In line with its mission to equip young people with the requisite skills and confidence for fostering sustainable and vigorous community development, SOZO Networks organised a highly educative edition of the YID boot-camp enriched by presentations from facilitators, including a representative of the US Embassy in Nigeria, a Danish minister and former parliamentarian scholars from the University of Wisconsin, Appalachian State University and prolific social entrepreneurs from Africa and other parts of the world.

The theme for the first day of the boot camp was the value of building resourceful partnerships for the sustenance of fundraising initiatives in the spirit of social entrepreneurship.

On the second day, participants were informed of some of the challenges of social entrepreneurship in developing countries and were taught some strategies for accountability and prudence in the management of human, material and intellectual resources.

On the third day, the participants were taught the rudiments of story telling as a primary means of changing counter-productive narratives and value reorientation.

They were introduced to the concepts of impact analysis and measurement for social projects, ideation, grant writing, financial planning and marketing strategies for social enterprises.

Speaking during one of the highly interactive sessions, the founder of SOZO Networks reminisced on his personal experience as a social entrepreneur and serial volunteer in Nigeria. From working in an environment that forces you to improvise or give up, to his sojourn as a fellow in the Mandela Washington and Carrington programmes, his awareness of the absence of an effective mentorship network and intellectual bank for aspiring, young and curious social entrepreneurs and researchers and its implication for the attainment of development targets.

This informed his resolution to found a network that is deliberate in its resolve to provide mentoring for young leaders, a repository of resources for social entrepreneurship and a knowledge hub for the exchange and dissemination of social innovations and management. The Youth in Development Boot-camp and fellowship programs is one of the signature programmes of Sozo Networks.

Others are The SAFE (Securing Africa’s Future through Education) Project that attempts to elasticize the contents of typical school curriculum and improve upon the soft skills of Nigerian students; the youth volunteering programmes where young people are provided a platform to engage with experts and earn critical leadership, management and communications skills.
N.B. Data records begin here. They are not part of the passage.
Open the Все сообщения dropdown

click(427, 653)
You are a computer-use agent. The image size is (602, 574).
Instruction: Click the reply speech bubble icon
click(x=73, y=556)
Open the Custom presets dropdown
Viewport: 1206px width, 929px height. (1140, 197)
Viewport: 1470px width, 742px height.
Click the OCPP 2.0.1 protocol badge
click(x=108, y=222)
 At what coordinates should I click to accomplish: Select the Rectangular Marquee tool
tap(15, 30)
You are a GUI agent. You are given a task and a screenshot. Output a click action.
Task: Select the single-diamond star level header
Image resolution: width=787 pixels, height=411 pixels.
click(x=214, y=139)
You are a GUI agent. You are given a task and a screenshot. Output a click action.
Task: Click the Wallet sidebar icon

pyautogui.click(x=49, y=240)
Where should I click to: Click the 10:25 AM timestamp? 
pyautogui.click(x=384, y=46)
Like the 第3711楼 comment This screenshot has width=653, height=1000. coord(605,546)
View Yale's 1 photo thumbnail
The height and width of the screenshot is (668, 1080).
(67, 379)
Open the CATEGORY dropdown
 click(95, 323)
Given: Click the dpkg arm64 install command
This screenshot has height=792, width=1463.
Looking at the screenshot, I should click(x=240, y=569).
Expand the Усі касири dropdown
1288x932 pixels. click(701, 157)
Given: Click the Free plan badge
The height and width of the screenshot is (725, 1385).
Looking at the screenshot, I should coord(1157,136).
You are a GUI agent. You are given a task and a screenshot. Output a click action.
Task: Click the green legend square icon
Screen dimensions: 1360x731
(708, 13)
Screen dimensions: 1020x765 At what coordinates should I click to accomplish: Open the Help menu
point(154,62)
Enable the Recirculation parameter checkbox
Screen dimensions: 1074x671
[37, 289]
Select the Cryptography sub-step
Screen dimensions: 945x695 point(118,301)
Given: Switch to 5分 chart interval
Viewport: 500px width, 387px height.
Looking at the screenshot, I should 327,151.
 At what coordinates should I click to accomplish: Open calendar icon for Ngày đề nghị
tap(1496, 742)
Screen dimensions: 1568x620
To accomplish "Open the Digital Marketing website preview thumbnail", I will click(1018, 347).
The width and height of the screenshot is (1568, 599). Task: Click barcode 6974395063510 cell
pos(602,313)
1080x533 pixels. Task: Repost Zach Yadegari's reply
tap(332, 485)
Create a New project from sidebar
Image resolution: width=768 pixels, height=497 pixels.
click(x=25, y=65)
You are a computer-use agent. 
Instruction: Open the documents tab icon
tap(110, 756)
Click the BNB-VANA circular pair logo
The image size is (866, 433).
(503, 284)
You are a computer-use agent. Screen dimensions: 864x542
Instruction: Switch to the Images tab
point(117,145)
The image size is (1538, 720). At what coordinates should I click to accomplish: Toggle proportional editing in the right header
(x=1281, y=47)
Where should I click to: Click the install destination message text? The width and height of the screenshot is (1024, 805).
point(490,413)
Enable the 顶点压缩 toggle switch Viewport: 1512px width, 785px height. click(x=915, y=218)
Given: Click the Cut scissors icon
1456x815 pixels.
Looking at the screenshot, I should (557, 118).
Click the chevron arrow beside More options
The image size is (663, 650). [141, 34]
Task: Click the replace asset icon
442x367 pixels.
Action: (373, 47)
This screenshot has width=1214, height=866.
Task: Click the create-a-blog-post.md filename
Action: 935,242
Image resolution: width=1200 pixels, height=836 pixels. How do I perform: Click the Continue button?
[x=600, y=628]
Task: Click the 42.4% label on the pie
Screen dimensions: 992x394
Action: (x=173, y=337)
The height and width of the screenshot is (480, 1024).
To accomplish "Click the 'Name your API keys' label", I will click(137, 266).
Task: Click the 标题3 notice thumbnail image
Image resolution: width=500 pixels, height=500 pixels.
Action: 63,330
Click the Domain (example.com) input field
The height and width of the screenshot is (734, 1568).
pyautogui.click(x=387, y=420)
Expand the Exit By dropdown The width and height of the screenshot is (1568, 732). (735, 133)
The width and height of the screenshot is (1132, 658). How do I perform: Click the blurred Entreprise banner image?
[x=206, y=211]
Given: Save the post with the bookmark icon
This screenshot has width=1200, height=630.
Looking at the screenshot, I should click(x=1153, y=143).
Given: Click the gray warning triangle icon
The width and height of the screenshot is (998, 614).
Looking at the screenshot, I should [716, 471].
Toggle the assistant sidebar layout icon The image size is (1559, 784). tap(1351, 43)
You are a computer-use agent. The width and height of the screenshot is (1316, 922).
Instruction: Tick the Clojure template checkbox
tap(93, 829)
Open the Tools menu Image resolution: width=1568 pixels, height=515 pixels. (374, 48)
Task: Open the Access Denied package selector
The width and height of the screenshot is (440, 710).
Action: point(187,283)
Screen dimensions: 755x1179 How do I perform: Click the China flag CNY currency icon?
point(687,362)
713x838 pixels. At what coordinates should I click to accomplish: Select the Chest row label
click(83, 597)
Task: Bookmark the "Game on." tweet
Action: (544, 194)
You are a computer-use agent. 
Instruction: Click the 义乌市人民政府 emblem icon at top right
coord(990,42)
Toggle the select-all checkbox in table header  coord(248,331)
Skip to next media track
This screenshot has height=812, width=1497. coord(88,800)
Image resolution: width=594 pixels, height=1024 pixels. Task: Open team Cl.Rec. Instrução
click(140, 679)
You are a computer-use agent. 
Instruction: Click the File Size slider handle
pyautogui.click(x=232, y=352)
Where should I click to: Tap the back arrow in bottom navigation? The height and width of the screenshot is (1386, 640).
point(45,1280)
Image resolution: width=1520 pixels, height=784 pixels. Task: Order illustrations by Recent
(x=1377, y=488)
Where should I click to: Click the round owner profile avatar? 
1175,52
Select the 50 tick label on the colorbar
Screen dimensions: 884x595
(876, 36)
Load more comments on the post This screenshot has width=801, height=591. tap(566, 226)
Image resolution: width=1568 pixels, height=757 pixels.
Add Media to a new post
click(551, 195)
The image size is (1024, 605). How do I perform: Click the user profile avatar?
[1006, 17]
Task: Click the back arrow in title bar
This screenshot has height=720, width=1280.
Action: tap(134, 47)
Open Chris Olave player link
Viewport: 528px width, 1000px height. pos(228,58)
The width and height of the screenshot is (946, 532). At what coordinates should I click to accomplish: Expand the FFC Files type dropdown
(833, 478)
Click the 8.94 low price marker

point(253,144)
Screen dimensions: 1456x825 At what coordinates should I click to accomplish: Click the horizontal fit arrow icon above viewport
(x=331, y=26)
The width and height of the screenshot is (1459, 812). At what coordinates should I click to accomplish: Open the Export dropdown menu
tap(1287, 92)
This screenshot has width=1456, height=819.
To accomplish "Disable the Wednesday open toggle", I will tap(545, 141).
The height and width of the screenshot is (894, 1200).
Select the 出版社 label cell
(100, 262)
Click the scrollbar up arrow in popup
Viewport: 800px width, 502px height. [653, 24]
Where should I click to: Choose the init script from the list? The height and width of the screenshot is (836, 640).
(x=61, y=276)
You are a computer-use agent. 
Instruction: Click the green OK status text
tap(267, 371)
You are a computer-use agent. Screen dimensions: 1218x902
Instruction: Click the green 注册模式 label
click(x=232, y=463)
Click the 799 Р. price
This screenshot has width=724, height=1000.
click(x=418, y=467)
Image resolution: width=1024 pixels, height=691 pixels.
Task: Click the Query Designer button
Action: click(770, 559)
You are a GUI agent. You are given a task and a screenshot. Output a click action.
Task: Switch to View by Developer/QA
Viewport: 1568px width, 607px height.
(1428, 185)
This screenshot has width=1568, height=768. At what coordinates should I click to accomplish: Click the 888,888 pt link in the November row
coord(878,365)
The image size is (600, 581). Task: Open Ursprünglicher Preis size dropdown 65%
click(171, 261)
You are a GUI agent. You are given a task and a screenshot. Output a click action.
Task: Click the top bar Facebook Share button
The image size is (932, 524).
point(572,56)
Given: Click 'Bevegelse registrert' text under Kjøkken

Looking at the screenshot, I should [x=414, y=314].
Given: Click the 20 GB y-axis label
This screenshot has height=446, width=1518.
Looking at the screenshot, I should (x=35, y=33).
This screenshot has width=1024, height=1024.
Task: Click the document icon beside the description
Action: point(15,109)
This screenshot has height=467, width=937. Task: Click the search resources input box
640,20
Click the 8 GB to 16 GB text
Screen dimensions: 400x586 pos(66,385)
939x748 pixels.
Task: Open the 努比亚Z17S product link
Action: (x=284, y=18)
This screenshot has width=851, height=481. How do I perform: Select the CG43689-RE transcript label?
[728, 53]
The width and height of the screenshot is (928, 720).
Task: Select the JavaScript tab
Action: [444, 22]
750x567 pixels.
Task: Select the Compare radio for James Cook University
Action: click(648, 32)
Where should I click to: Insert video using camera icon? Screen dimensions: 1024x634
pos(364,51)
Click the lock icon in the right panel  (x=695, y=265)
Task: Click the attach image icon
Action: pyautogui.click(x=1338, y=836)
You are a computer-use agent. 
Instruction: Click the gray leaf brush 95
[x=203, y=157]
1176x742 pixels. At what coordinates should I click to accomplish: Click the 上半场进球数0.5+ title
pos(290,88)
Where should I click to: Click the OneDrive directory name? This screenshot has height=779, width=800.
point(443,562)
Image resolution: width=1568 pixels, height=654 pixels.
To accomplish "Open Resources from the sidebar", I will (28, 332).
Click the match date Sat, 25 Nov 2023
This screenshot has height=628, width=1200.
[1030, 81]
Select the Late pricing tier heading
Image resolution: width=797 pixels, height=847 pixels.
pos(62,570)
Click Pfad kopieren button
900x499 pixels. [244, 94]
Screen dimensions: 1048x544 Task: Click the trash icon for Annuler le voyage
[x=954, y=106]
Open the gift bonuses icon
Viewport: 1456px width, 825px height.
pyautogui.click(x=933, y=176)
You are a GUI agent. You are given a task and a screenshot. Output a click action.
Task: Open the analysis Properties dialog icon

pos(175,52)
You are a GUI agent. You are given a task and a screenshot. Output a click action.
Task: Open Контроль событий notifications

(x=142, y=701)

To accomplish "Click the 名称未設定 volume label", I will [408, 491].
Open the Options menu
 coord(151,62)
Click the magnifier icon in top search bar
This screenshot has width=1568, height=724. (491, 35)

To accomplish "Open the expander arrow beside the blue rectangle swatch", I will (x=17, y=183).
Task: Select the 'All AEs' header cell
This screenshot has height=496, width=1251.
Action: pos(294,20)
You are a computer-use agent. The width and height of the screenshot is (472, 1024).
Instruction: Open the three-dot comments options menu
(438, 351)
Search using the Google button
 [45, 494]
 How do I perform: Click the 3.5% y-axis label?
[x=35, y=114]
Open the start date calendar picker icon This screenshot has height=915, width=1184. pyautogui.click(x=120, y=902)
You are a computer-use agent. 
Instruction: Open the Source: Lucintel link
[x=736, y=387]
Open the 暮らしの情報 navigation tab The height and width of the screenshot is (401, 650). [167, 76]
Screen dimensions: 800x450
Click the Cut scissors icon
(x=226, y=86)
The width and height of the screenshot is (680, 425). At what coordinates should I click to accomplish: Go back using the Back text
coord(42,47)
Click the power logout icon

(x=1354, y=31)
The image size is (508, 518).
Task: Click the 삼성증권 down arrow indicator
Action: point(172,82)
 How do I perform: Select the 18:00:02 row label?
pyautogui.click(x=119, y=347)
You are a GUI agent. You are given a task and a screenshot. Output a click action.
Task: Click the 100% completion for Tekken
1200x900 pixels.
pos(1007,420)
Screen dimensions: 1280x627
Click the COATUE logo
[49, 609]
The Impact toolbox (I-Toolbox), a subscription based digital social venture incubation and networking platform, Social Impact Strategy and Accelerator Programs, an intensive and personalized empowerment programme for social entrepreneurs and Grant Writing training for young people from all walks of life.

Continuing, Dr Fatudimu described how these initiatives serve as means for the translation of his own vision for a society that is able to muster appropriate human and material responses to social issues.

He welcomed the participants of the 2021 YID boot camp and fellowship to a unique community of change-makers and effective leaders with an explanation of the cyclicality of knowledge and a caveat that knowledge is a baton that must be passed onto the next person in line.

Hence, the climax of the YID programme is that each participant has to demonstrate a strategy for stepping down the knowledge and experience gained from the boot camp.

The 2021 Youth in Development Boot camp and fellowship programme is powered by the US Embassy in Nigeria (Lagos) and Impact Toolbox, with the support of Appalachian State University, Chicago Booth Rustandy Center for Social Innovation and the Institute of World Affairs University of Wisconsin, Milwaukee, U.S.A.